Solo se vive una vez: Michel Piccoli

Por Don Quiterio

     Tiempos raros estos. Se muere Michel Piccoli y empezamos a ver muñecas hinchables por todos sitios. Como la suya en ‘Tamaño natural’, la película que Luis García Berlanga hizo con el actor parisiense en 1973. O en equipos de fútbol, que ponen muñecas hinchables en sus gradas. O en restaurantes que, obligados a utilizar solo el cincuenta por ciento de su aforo, sientan maniquíes de “tamaño natural” en las mesas vacías,…

…disfrazados con diversos atuendos y, naturalmente, mascarillas incorporadas (porque no comen). No como la de Piccoli, en pelota viva y con dos buenas razones. Una película censurada (no se pudo ver hasta 1978), con la que Berlanga fue acusado de machista, misógino y esas cosas del querer. Estamos locos, desde luego.

  El cineasta valenciano cuenta la historia de un odontólogo parisiense cincuentón bien cubierto, en apariencia: un buen trabajo, una esposa brillante y una amante joven y apasionada. El trío de la bencina. Pero un buen día, por capricho, adquiere una muñeca hinchable de “tamaño natural”, que (casi) parece una mujer real, con la que inicia una extraña relación. Y empieza a disfrutar de la sumisión y la docilidad que no puede encontrar en su esposa, llegando, incluso, a tener celos y a desconfiar de aquellos que puedan desearla o mancillarla. El vasco Pedro Olea también toca el tema un año antes en ‘No es bueno que el hombre esté solo’, pero de forma más triste, sin el retorcido humor del gran Rafael Azcona.

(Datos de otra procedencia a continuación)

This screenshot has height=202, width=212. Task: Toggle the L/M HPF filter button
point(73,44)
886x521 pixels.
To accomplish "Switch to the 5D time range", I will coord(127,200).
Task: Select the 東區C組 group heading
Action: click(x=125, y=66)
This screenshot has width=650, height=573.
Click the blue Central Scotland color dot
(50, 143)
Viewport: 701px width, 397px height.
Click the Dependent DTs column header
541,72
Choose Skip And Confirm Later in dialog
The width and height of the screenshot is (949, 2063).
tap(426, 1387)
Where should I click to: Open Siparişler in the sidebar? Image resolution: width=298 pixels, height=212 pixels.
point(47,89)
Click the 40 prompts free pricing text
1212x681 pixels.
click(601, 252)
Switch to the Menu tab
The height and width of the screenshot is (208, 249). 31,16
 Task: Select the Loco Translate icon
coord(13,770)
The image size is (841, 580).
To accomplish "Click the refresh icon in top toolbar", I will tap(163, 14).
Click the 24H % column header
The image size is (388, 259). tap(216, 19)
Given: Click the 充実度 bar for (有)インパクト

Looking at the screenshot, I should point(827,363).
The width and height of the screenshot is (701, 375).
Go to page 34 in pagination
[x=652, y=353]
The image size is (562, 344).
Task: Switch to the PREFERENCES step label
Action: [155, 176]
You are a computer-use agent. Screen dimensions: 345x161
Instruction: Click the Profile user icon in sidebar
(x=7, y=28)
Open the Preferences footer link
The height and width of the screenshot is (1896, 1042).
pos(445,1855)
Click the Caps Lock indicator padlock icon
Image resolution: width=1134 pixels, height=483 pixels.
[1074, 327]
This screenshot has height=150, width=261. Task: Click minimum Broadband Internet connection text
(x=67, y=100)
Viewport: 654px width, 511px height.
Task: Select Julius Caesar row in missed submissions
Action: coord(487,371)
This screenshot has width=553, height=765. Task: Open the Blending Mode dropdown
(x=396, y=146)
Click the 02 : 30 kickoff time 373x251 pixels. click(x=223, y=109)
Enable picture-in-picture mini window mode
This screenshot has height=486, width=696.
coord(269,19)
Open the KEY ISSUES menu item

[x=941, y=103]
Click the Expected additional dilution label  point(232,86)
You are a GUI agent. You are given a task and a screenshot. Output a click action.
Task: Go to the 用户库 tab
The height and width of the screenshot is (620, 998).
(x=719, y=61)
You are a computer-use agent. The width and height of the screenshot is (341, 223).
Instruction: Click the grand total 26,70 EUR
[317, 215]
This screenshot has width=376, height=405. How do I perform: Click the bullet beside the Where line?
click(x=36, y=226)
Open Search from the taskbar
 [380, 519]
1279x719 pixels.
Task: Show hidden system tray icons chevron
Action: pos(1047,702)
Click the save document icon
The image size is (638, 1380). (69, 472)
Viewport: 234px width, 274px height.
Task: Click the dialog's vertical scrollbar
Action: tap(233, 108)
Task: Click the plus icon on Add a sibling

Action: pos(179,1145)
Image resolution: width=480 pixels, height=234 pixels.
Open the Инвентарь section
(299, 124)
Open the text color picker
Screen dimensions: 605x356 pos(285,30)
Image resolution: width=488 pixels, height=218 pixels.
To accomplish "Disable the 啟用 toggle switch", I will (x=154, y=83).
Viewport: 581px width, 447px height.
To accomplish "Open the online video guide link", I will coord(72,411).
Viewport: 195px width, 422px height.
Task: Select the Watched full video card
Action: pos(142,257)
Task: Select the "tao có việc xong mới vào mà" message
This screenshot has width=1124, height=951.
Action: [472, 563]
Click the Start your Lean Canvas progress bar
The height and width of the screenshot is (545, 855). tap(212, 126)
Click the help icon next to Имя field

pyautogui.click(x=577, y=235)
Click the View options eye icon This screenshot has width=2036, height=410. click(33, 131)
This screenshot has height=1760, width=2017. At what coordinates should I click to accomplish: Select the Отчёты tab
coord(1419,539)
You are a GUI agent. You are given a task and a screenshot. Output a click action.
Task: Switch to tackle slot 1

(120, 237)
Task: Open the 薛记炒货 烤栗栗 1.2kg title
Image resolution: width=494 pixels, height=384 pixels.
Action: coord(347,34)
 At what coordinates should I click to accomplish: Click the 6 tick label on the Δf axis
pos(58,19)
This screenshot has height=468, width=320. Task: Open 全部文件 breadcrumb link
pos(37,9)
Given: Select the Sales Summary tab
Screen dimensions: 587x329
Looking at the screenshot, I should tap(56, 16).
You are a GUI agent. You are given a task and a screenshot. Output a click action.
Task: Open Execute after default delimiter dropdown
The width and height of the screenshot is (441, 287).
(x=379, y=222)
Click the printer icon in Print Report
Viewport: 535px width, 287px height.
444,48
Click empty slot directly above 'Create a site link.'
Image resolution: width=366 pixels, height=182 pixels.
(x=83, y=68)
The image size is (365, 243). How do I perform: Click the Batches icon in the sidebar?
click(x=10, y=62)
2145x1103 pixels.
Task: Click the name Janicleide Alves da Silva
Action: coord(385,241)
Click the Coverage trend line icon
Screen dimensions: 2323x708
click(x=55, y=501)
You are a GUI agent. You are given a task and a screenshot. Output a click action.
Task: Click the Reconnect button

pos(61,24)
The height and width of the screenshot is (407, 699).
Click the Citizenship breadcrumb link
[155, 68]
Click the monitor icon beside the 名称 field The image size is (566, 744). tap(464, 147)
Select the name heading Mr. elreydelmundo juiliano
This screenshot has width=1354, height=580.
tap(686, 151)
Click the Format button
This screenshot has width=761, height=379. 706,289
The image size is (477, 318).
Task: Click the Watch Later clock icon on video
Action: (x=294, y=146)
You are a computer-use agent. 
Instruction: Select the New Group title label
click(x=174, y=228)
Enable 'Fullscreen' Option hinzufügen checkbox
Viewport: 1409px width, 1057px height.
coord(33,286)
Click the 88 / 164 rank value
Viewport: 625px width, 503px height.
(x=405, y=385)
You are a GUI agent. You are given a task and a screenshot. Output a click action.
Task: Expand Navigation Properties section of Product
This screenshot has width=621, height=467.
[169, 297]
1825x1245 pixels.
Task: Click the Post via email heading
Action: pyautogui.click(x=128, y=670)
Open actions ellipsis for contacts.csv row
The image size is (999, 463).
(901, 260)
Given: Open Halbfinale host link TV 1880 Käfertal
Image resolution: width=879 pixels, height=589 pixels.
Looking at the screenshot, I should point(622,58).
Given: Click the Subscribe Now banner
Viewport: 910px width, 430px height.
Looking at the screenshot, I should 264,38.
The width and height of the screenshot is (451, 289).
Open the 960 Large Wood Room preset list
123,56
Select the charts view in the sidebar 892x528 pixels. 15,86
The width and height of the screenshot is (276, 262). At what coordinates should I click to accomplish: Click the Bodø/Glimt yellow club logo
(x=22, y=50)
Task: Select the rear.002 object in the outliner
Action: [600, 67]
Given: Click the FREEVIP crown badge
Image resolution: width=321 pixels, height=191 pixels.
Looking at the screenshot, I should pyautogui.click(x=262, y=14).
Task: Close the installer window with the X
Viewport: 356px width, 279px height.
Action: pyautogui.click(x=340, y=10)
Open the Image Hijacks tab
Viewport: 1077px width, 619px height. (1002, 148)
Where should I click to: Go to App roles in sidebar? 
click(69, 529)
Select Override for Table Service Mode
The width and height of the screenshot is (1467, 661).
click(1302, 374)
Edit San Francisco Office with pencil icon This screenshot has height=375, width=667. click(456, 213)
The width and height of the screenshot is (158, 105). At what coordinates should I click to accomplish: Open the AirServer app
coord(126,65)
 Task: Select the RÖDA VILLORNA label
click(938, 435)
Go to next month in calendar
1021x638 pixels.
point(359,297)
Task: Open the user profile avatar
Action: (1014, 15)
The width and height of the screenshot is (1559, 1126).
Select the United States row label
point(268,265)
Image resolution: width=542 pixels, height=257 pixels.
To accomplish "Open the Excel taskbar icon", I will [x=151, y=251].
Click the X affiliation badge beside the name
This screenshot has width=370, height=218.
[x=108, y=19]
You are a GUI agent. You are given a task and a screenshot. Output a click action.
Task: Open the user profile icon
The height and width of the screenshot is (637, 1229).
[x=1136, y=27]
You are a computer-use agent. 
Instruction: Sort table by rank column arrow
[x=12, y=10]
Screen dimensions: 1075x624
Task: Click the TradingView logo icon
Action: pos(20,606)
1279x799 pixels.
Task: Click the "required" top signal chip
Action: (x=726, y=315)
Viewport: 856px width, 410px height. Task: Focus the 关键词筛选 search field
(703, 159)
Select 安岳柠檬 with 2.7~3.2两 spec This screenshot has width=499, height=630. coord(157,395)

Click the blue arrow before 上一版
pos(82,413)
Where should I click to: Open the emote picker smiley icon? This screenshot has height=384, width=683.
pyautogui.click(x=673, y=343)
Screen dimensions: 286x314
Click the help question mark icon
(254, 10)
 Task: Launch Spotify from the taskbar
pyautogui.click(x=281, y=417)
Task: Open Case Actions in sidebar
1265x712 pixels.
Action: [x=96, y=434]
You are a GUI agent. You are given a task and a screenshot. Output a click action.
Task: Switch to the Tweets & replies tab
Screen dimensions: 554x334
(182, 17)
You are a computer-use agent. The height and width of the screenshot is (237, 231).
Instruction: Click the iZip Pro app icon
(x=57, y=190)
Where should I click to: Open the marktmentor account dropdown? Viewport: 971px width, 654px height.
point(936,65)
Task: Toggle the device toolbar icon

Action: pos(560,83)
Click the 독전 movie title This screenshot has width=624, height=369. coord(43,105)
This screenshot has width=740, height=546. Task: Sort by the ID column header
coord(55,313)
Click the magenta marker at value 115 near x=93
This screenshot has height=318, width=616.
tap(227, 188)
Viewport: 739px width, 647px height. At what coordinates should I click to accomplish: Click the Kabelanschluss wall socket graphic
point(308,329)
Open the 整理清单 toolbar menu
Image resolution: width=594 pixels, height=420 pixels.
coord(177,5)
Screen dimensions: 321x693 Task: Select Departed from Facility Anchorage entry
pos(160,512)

  Estamos ante el más personal de los filmes de Berlanga y uno de los más singulares en la carrera de Piccoli, con unos diálogos debidos al ‘buñueliano’ Jean-Claude Carrière, una aguda reflexión sobre la incomunicación humana, donde la miseria sexual está a flor de piel (aunque sea piel de goma). El filme tiene inigualables momentos de erotismo surrealista (sutil hilo de conexión con el autor de ‘Los olvidados’, aunque al turolense no le gustaba nada la película) y un tan interesante como inevitable trasfondo de ironía pesimista.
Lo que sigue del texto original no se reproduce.